Extracted text:
=== Section Start ===

Renewables look promising to HEC because Indiana has excellent electric transmission, corporations wanting to make major in-state purchases of renewable energy (as Cummins and Nestle have recently done), and it is near major population centers like Chicago, Kharbanda noted.
“While there have been some counties resistant to utility-scale wind, the reception with respect to utility-scale solar seems warmer (for example, Henry County rejects utility-scale wind but is on the road to embracing utility-scale solar),” Kharbanda said. “As rural counties working to jumpstart their economies, post-COVID-19, and make up for lost revenue, utility-scale renewables will look even more compelling to them.”
Madrid, Spain-based EDP Renewables (EDPR) is the owner of the Riverstart project. The company already built the 200 MW Headwaters Wind Farm and is now completing a second phase that will add another 200 MW to its portfolio in Randolph County, bringing the total number of turbines there to 149. Riverstart would be co-mingled with the wind farms.
Responding to HEC’s recommendation, Christopher Beasely, project developer at EDPR, noted that the project would convert some 1,400 acres of farm land into native prairie grass beneath and around the solar panels.

=== Section End ===

According to the text about Indiana solar and wind projects, what will the Riverstart project turn about 1,400 acres of farm land into?

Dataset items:
=== Section Start ===

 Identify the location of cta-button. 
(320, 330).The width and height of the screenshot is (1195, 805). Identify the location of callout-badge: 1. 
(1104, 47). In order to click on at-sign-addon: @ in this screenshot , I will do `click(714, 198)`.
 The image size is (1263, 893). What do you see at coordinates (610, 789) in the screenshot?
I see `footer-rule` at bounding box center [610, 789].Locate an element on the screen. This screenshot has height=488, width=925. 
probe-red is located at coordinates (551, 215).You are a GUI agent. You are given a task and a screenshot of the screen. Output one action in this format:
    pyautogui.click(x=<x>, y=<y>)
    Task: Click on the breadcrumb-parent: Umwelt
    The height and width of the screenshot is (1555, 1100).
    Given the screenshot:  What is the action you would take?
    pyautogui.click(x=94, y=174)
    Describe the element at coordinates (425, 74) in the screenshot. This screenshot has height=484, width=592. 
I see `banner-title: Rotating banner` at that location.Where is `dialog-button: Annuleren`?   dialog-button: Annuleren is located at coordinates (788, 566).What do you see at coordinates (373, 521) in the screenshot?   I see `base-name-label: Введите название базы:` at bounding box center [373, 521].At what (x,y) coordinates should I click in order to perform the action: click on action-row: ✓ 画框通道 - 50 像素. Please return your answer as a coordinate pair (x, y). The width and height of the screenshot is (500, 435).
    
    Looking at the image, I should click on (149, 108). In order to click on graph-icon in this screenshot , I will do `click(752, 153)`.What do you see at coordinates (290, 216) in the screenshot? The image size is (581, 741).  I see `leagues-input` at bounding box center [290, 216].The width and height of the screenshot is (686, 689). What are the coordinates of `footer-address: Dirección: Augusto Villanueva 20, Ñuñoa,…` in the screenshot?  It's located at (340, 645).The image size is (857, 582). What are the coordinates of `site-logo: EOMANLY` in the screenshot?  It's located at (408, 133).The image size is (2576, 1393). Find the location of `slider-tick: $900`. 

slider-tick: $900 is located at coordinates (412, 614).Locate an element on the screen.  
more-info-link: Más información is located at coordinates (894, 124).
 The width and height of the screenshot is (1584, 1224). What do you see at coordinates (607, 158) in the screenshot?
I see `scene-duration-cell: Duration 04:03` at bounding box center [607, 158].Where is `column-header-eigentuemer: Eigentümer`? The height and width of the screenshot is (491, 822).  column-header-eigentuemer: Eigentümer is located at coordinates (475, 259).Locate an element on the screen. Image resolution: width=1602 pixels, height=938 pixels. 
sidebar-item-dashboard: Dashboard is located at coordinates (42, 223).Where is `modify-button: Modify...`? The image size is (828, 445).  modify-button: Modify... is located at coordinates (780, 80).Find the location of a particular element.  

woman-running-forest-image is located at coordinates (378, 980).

=== Section End ===

Solution for this problem:
Native prairie grass beneath and around the solar panels.